Ellen Phelan
There’s no age of innocence in Ellen Phelan’s paintings of dolls. She has joined those artists who see the miniaturized and the mannequin as stand-ins for imaginary scenarios. From Hans Bellmer’s fetishistic poupées to Jeff Koons’ glazed trophies of the mass media, the passive hand-held plaything has often greased the mechanism of our fantasies.
What’s so eerie about Phelan’s little figures is the scumbled ambience muffling their definition. They’re like family members in fuzzy photographs whose identities ought to be obvious, yet remain irretrievable. The power of Phelan’s small personnae is inseparable from their envelopment in shadows: the webs of paint that arrest them become the sum and substance of their small efforts to penetrate their surroundings. Phelan also builds on the theatricality of such unlikely forebears as Velázquez’s Las Meninas and Sargent’s The Daughters of Edward Darley Boit.

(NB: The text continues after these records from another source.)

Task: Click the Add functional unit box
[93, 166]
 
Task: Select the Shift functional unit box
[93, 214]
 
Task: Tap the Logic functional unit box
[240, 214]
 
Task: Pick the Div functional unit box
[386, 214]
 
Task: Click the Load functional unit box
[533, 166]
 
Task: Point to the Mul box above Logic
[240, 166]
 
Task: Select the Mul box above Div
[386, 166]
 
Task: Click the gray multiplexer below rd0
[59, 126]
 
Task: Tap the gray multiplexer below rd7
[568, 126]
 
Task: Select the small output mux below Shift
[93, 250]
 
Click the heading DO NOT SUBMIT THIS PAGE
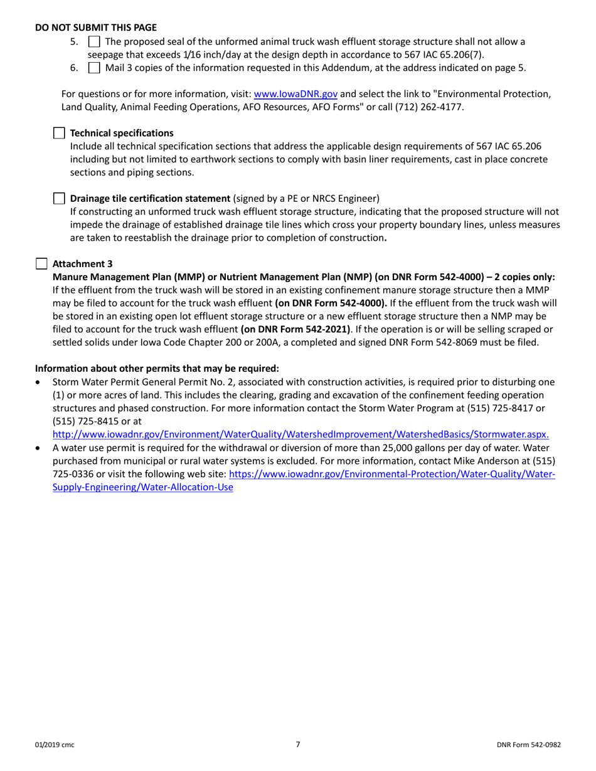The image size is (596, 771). (96, 28)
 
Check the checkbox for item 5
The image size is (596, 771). (92, 42)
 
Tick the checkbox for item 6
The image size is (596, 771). (92, 68)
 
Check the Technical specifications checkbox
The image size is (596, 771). (58, 133)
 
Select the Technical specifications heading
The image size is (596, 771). (122, 133)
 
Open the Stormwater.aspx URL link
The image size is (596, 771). (301, 433)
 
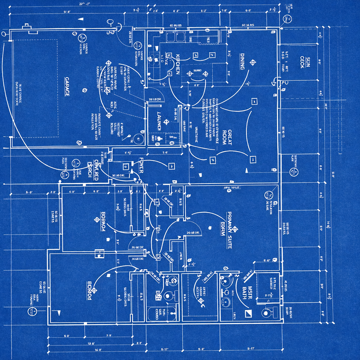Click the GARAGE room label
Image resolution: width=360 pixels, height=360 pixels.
click(x=67, y=86)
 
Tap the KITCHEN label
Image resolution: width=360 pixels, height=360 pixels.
click(x=178, y=64)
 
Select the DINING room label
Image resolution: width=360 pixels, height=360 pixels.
click(x=242, y=61)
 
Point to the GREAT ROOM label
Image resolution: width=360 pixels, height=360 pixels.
click(x=227, y=137)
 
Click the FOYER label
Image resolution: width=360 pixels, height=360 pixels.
click(x=141, y=165)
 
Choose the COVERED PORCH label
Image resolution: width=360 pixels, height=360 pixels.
click(x=93, y=171)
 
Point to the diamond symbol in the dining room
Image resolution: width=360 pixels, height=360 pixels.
click(x=252, y=63)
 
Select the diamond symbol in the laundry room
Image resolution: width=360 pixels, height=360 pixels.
click(x=166, y=122)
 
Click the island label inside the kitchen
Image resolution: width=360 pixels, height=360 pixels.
click(x=197, y=71)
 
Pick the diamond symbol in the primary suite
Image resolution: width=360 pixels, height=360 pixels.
click(x=235, y=229)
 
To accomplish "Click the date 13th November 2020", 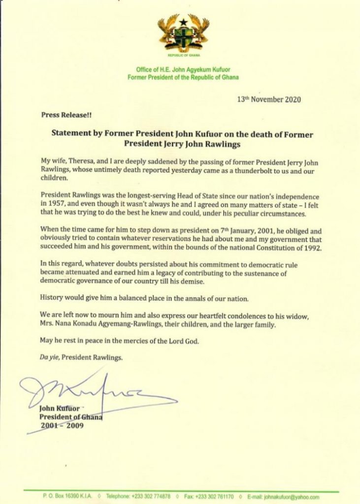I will (x=265, y=99).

In Overheard: The Conversation, 1991, a grisaille painting, Phelan’s but-ton-faced lad is trapped in the light as he leans toward three figures who are shrouded in darkness. The silence in Phelan’s works, despite titles like Applause and Rehearsal is dense—they provide a temporal, visual, and nearly tactile experience. Like episodes from lost narratives they have the poignancy and familiarity of dreams, which is unusual in today’s painting.

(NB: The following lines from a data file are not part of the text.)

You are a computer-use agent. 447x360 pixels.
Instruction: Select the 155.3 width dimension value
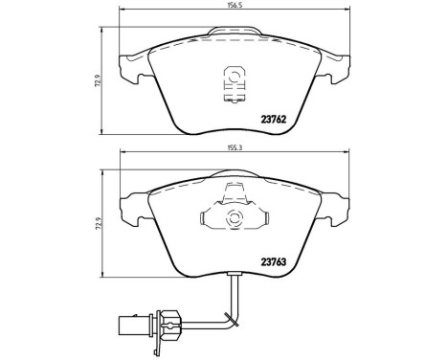pyautogui.click(x=235, y=148)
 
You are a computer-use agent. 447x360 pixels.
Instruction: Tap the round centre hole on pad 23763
pyautogui.click(x=233, y=218)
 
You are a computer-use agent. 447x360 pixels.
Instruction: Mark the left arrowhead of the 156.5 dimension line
pyautogui.click(x=121, y=11)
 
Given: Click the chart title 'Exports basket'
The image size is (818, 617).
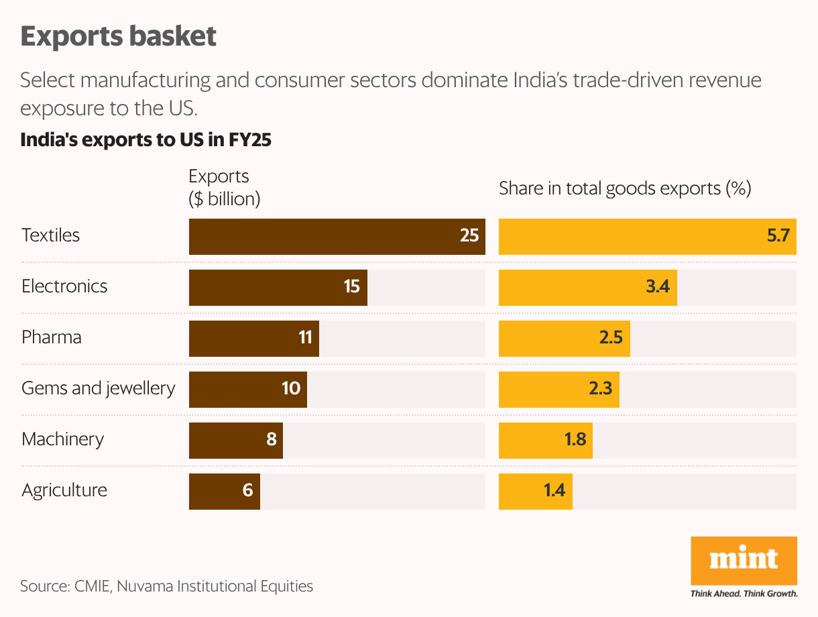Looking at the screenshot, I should click(x=119, y=36).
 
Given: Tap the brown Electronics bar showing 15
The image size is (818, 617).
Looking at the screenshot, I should click(x=278, y=287).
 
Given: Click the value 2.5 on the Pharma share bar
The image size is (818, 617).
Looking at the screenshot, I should click(x=611, y=338).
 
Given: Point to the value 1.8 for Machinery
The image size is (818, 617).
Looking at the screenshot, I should click(x=575, y=440).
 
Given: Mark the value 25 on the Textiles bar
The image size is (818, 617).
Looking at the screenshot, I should click(x=469, y=236).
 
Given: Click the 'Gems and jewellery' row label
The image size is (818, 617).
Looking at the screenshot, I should click(x=99, y=388).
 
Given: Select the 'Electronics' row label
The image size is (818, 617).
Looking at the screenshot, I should click(x=64, y=286).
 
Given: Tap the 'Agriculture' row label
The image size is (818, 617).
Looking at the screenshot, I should click(x=64, y=490).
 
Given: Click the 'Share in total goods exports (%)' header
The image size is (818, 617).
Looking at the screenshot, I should click(x=624, y=188).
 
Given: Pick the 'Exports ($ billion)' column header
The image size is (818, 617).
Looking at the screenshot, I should click(x=225, y=188).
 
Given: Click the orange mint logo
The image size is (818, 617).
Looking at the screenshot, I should click(x=744, y=560).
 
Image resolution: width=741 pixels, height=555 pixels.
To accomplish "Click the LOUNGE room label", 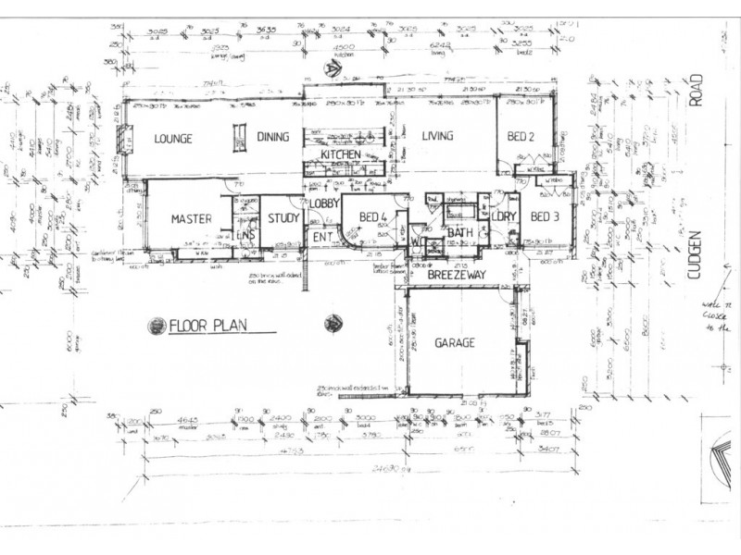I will point(173,139).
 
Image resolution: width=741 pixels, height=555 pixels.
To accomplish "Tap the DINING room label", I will point(273,138).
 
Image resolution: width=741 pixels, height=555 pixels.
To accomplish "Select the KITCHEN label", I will point(340,154).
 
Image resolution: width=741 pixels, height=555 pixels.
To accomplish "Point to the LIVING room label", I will point(437,137).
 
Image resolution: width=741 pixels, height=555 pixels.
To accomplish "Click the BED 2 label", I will point(521,137).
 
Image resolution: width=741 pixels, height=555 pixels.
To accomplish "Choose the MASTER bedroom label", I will point(192,219).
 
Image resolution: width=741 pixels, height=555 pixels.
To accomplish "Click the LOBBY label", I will point(325,203).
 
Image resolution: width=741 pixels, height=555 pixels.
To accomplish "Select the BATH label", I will point(460,232).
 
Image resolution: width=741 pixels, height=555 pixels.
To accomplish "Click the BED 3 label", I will point(546,217).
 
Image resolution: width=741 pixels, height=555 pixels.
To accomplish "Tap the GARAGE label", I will point(454,343).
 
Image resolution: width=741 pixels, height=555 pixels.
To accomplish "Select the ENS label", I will point(245,237).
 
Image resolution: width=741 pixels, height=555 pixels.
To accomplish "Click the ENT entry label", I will point(322,237).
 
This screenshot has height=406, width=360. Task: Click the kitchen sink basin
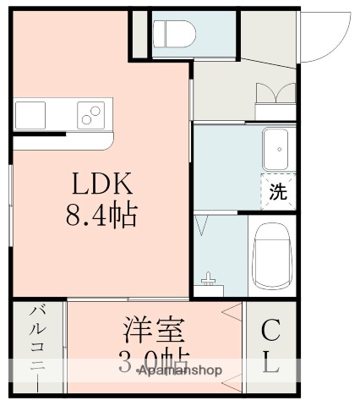[30, 112]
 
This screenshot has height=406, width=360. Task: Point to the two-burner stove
[91, 112]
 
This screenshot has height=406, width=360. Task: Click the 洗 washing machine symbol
[278, 191]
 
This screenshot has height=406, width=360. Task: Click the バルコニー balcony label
[38, 347]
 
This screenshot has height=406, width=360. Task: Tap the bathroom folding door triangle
[202, 226]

The women’s heads in Laughing Shadow II, 1993, and the two versions of My Mother’s Sorrow, 1993, recall Eakins, and even Edvard Munch. Graphically, they have the power of great character studies in which a few strokes seem to embody the subject’s spiritual strength. But Phelan blots them with black patterns like spreading birthmarks or silhouettes of alter egos—or she confronts them with dark pools in which their reflections fade to indistinction. This unsentimentalized empathy with repressed emotions, and the suggestion of a ferocity of spirit, animates the Goyaesque image of The Protecting Mother: Esmeralda, 1993, done entirely with red washes resembling nothing so much as blood, as if a wound of memory were continually scrubbed clean. A queenly figure faces us, her enormous skirt harboring a diminuitive girl. One is reminded of the violence in the movie, The Piano, 1993, in which the hoopskirt was variously a sheltering tent, a feminine bulwark, and an elaborate filter for forbidden sex.

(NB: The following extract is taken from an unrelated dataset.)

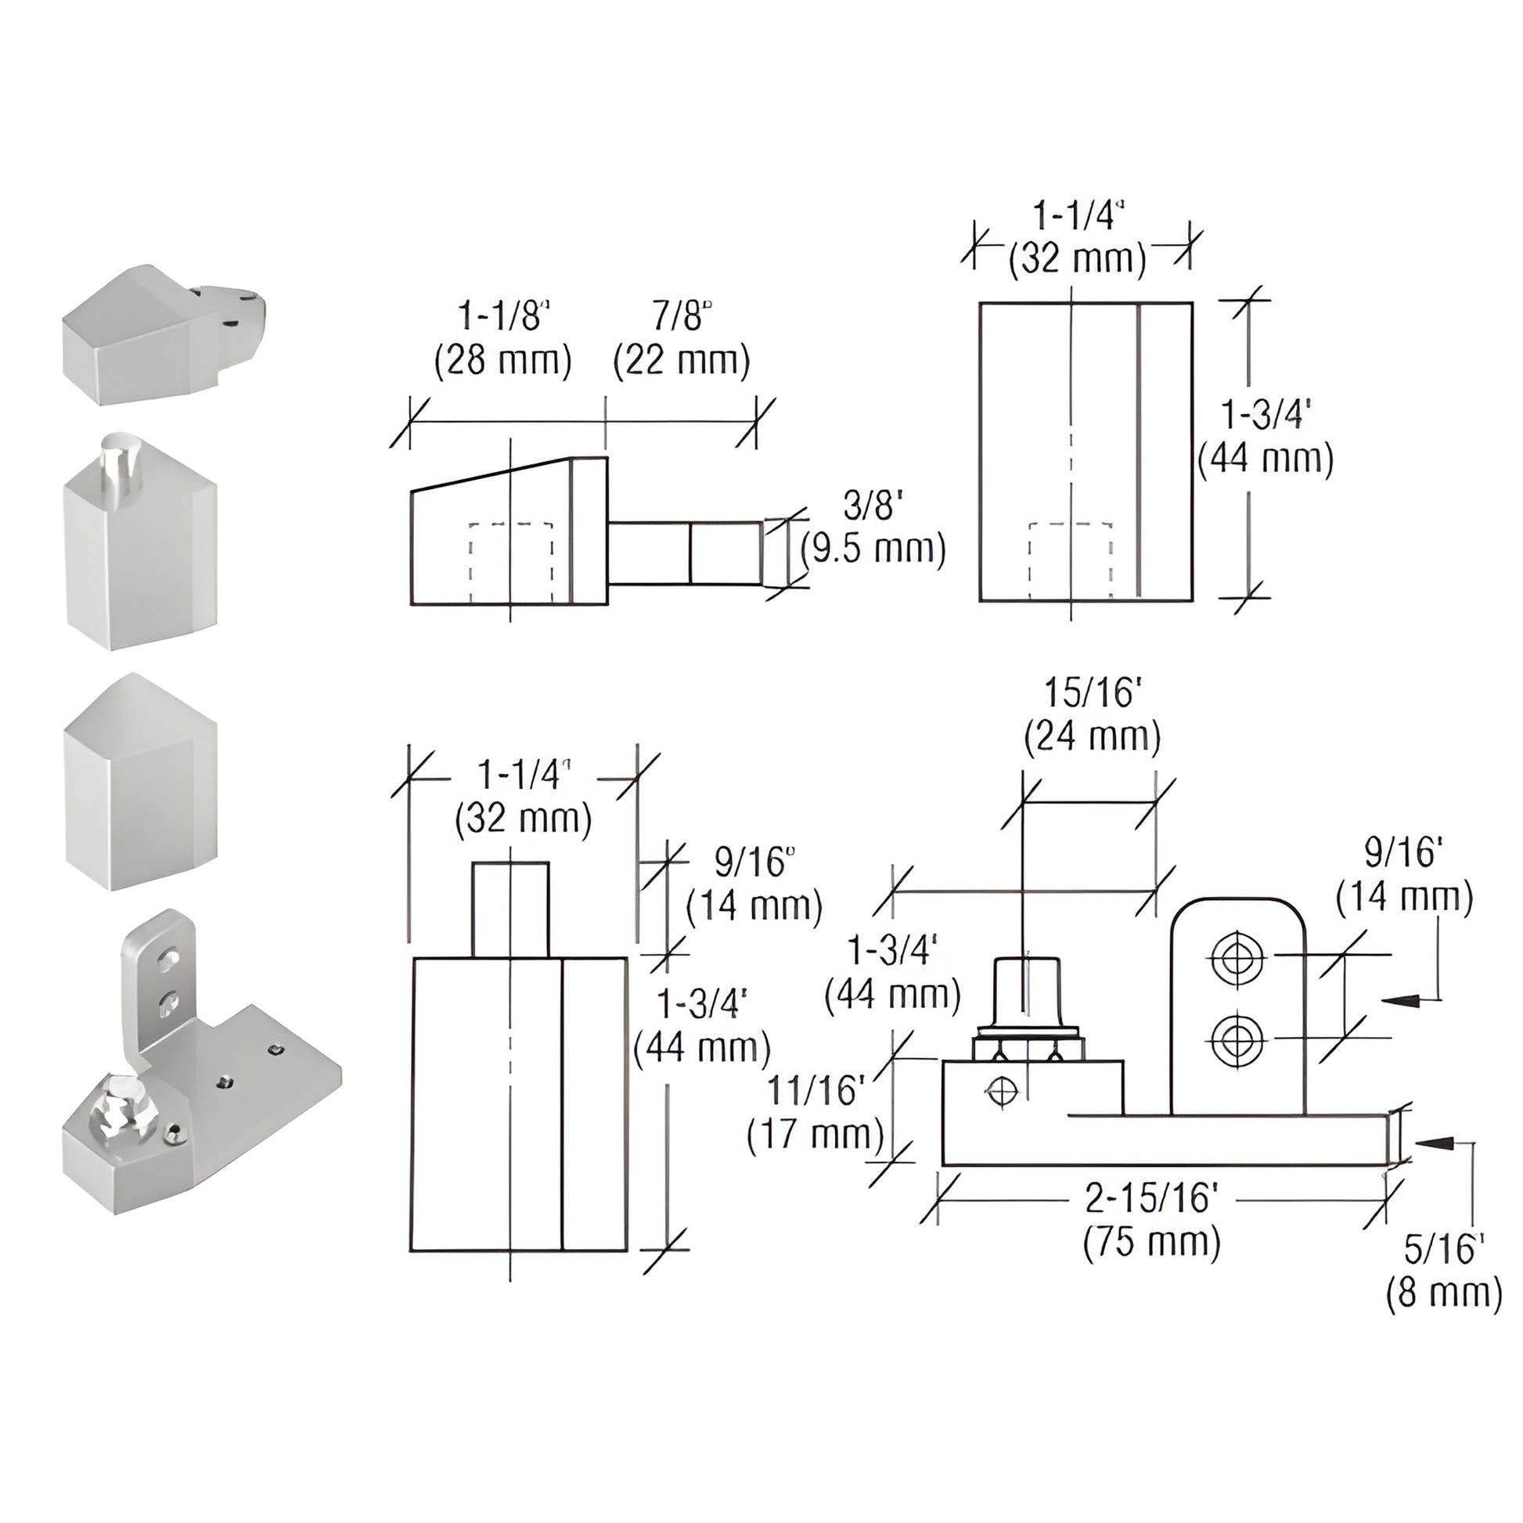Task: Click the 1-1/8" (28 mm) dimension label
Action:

Phelan says that she paints what she sees. She also seeks to capture the auras of particular places. Her landscapes have a formal reductiveness and deceptive Opacity, their spatial depth and specific detail refined, and refined again, by a symbolist sensibility. Light is portrayed delicately with a misty translucency, however, which in the sea and water paintings makes us feel adrift. And in Rome: Forest of Pines, 1991, a subtle transubstantiation seems to occur. Tall brown shafts of stately tree trunks partition a golden field (overpainted on a high-noon-blue sky); without any obvious illusionistic tricks they become a tripartite hay window with diaphanous curtains linked to shadowy furniture below and an overarching vault above. Rome (try “Room”) induces reverie—an awareness of times past thoroughly permeating the present, which underscores Phelan’s Jamesian perception of the darkness that lurks at the edge of nostalgia, romantic culture, and the world of elegance.